§ **EXTRAIT CHOISI**:
La recherche sur l’IA, en particulier ma propre recherche, a longtemps pris l’intelligence humaine – y compris sa capacité d’action – comme modèle. Alors que nous approchons ou dépassons les niveaux de compétence humaine dans de nombreuses capacités cognitives, est-il encore sage d’imiter les humains avec leurs biais cognitifs, leurs faiblesses morales, leur potentiel de tromperie, leurs préjugés et le fait qu’ils ne sont pas toujours dignes de confiance? Est-il raisonnable de former des IA qui seront de plus en plus agentiques alors que nous ne comprenons pas leurs conséquences potentiellement catastrophiques? Le plan de recherche de LoiZéro vise à développer une IA non-agentique et digne de confiance, que j’appelle IA-chercheur, ou Scientist AI en anglais. J’en ai parlé sommairement dans mon exposé au Simons Institute, et j’ai écrit un premier texte à ce sujet avec mes collègues.
L’IA-chercheur est entraîné à comprendre, expliquer et prédire, comme un scientifique sans égo, idéalisé et platonique. Au lieu d’un acteur formé pour imiter ou plaire aux gens (y compris les sociopathes), imaginez une IA entraînée comme un psychologue – ou un scientifique en général – qui essaie de nous comprendre, y compris comprendre ce qui peut nous nuire. Le psychologue peut étudier un sociopathe sans se comporter comme lui. Mathématiquement, cela doit être mis en œuvre avec des chaînes de pensée structurées et honnêtes, considérées comme des variables latentes pouvant expliquer les faits observés, ce qui inclut les choses que les gens disent ou écrivent, non pas considérées comme des vérités mais comme des observations de leurs actions. L’objectif est d’obtenir une IA totalement non agentique et sans mémoire ni état interne, capable de fournir des probabilités bayésiennes a posteriori pour des assertions, compte tenu d’autres assertions. Cela pourrait être utilisé pour réduire les risques liés aux agents d’IA non fiables que l’on pourrait contrôler grâce à l’IA-chercheur. en fournissant l’ingrédient clé d’un garde-fou : l’action proposée par l’agent d’IA est-elle susceptible de causer des torts? Dans l’affirmative, il faut rejeter cette action.

§ **LIGNES AFFICHÉES**:
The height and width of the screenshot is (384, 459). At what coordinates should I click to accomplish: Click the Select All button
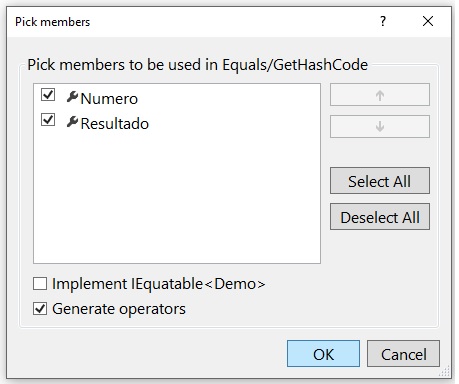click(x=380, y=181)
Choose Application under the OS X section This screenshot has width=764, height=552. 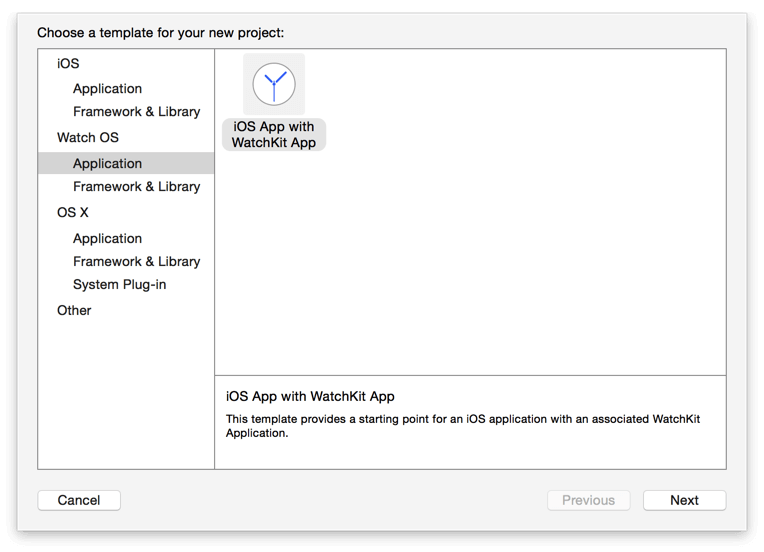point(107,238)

...

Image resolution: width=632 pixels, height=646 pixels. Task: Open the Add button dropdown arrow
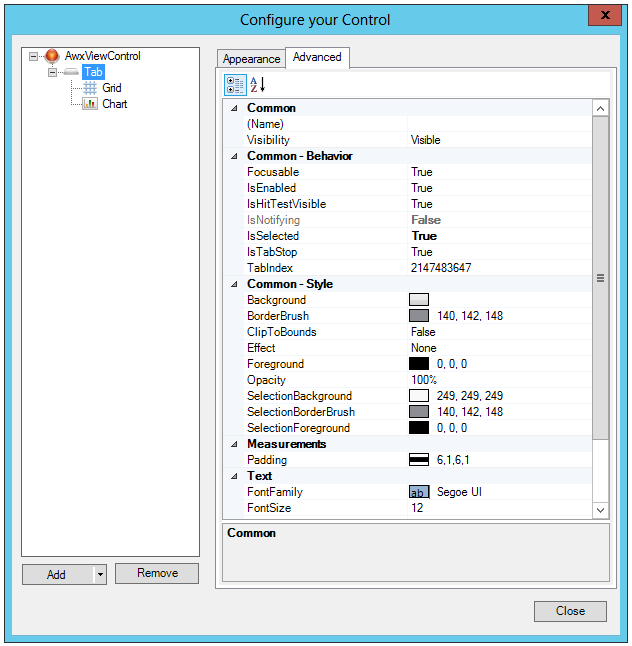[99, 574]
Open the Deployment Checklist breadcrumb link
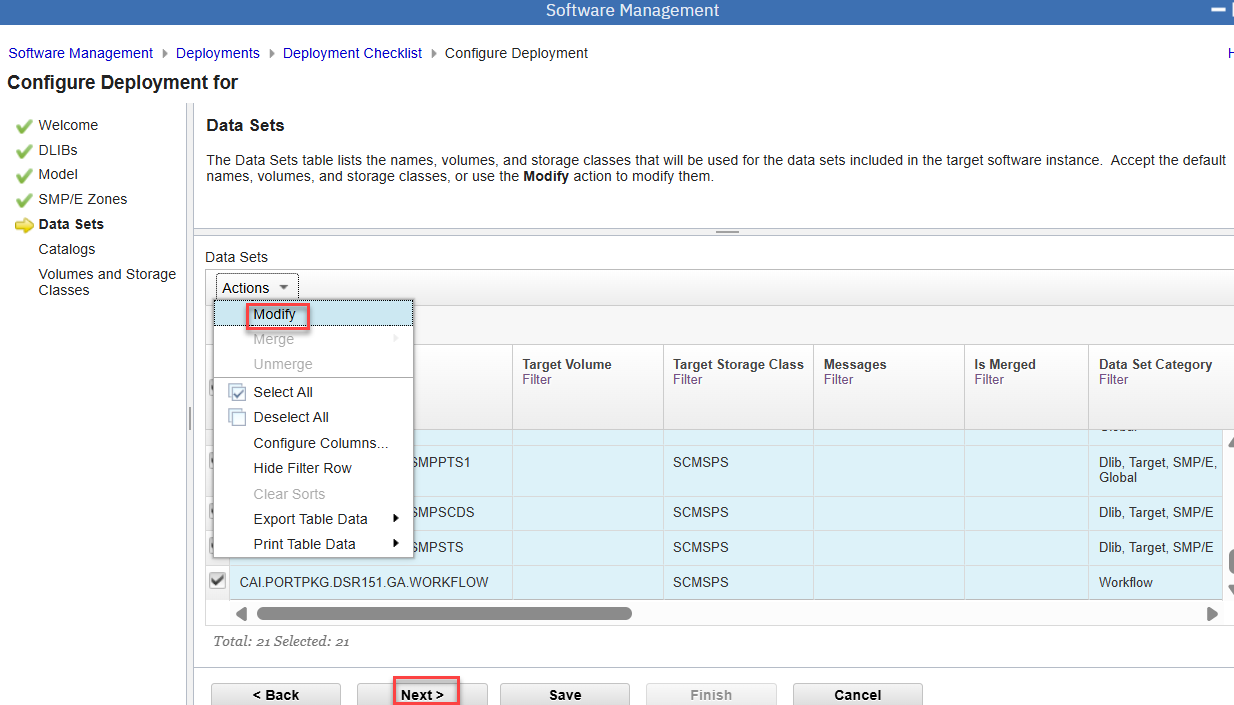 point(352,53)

§ **VOTRE CONSIGNE**:
Répondez à ces questions sur l'extrait consacré à l'IA-chercheur :
1. Quel nom anglais donne-t-on à l'IA-chercheur ?
2. Qui le psychologue peut-il étudier sans se comporter comme lui ?
3. Que faut-il faire si l'action proposée par l'agent d'IA risque de causer des torts ?

§ **VOTRE RÉPONSE**:
1. Scientist AI.
2. Un sociopathe.
3. Il faut rejeter cette action.